**Estratto dell'articolo**
L’amico UC è un raffinato polemista, oltrechè un lucido pensatore, come ben testimonia questo suo articolo redatto dopo una – presumo disperante – riunione UPA. Il tema riguarda (apparentemente) l’insensatezza del sistema della comunicazione pubblicitaria nel nostro paese. In realtà l’argomento che UC affronta è molto più ambizioso: è lecito sperare che la ragione, piccola isola circondata da un oceano di irrazionalità, non sia prima o poi del tutto sommersa dai flutti della stupidità? Francamente c’è da temere che no. Buona lettura.
Com’è noto agli addetti del settore, Lorenzo Sassòli de Bianchi è presidente dell’UPA, associazione degli spendaccioni in pubblicità generale in Italia. Ha introdotto l’assemblea del 2 luglio scorso, con una relazione piena di fascino, decorata da effetti speciali e musiche celestiali, che proponeva un’immagine del mondo della pubblicità angustiato da sei anni di decrescita spesso a due cifre, degli investimenti, che cominciava a intravvedere un barlume di luce per il 2015 e un inizio di ripresa a partire dal 2016. Ebbene, le probabilità che questo avvenga sono davvero scarse.
Non soltanto perché il mondo della comunicazione è completamente sfuggito di mano ai persuasori espliciti, ancora convinti di possederne il monopolio, ma anche perché i mezzi di comunicazione si sono moltiplicati come i conigli di Fibonacci, sono in molti casi dominati da tecnologi e gli investimenti alternativi a quelli dell’advertising hanno superato di gran lunga quelli di televisione, stampa e radio.
Come dice Sassòli, piove innovazione a dirotto su un sistema che a parte rare e lodevolissime eccezioni è passata da cani e bambini, a orsi e pinguini e punta ormai sulla ossessione della ripetizione, non accorgendosi che spesso i consumatori comprano malgrado la pubblicità televisiva da cui vengono quotidianamente violentati.
La percezione che spendere l’80% degli investimenti per raggiungere meno del 20% dei clienti che producono l’80% dei margini sia un lusso che ci si può permettere sempre meno, comincia a diffondersi sempre più. Quante imprese sanno che nello stesso momento in cui spendono milioni di euro per crearsi un’immagine, i loro dipendenti commettono miliardi di telefonate, centinaia di impiegati amministrativi e assistenti tecnici fanno ogni sforzo per rovinare la loro reputazione e decine di commesse di negozi mono e multimarca fanno sentire le clienti indegne di entrare nei loro negozi? E quante sanno apprezzare le differenze radicali che esistono fra notorietà, immagine e reputazione? Che molti tra i “big spender”, per usare il loro linguaggio, hanno un’immensa notorietà, un’immagine del tutto indifferenziata ed una pessima reputazione?

**Dati riportati**
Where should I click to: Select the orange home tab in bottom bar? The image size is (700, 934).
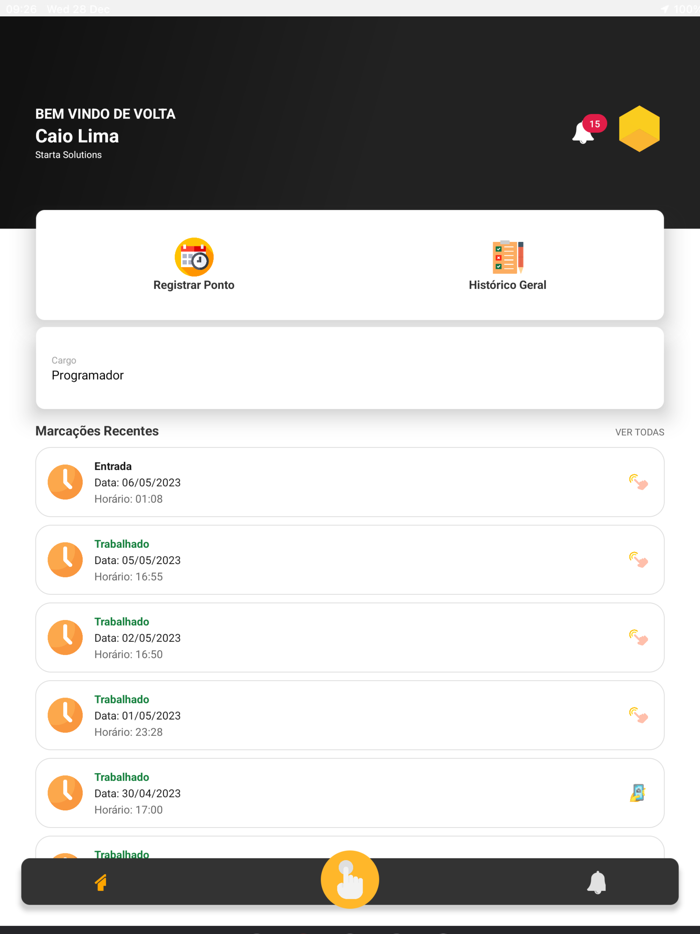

**Esercizi da svolgere**
A: Ricopia il passo dell'articolo che comincia dalle parole "L’amico UC è" e si ferma dopo "no. Buona lettura.", cambiando "raffinato" in "brillante".
B: Elenca tutti gli animali nominati nell'articolo.
Le righe riportate sopra sono un materiale a sé stante, distinto dall'articolo.

**Risposte agli esercizi**
A:
L’amico UC è un brillante polemista, oltrechè un lucido pensatore, come ben testimonia questo suo articolo redatto dopo una – presumo disperante – riunione UPA. Il tema riguarda (apparentemente) l’insensatezza del sistema della comunicazione pubblicitaria nel nostro paese. In realtà l’argomento che UC affronta è molto più ambizioso: è lecito sperare che la ragione, piccola isola circondata da un oceano di irrazionalità, non sia prima o poi del tutto sommersa dai flutti della stupidità? Francamente c’è da temere che no. Buona lettura.

B: Conigli, cani, orsi, pinguini.